Passeggeri costantemente informati dalle compagnie aeree della momentanea sospensione dei vari collegamenti (da Ita Airways a Emirates per proseguire poi con Ethiad, El Al, Wizz Air e Qatar Airways). Maggiori ripercussioni si erano registrate ovviamente sabato scorso a causa dell’improvvisa esplosione del conflitto in Medio Oriente, che aveva visto restare a terra centinaia di passeggeri, tra cui anche la nazionale femminile di hockey su prato diretta a Hyderabad, in India, via Dubai con un volo della Emirates per partecipare dall’8 al 14 marzo al torneo di qualificazione alla prossima Coppa del Mondo, che si terrà dal 15 al 30 agosto in Belgio e Olanda.
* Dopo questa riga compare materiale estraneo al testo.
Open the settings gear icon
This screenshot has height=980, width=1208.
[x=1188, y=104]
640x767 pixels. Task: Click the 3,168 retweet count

Immediata era stata pertanto l’assistenza fornita a tutti i passeggeri da parte della società di gestione Aeroporti di Roma che aveva provveduto a distribuire cestini-pasto ai passeggeri in attesa. Nel frattempo, così come in tutti gli altri aeroporti nazionali, ma anche stazioni ferroviarie, porti e stazioni della metropolitana, nello scalo romano è stato rafforzato il dispositivo di sicurezza con squadre della Polizia di Frontiera disposte nelle aeree dei voli cosiddetti sensibili per Usa e Israele e unità cinofile in pattuglia nei terminal unitamente a militari dell’Esercito.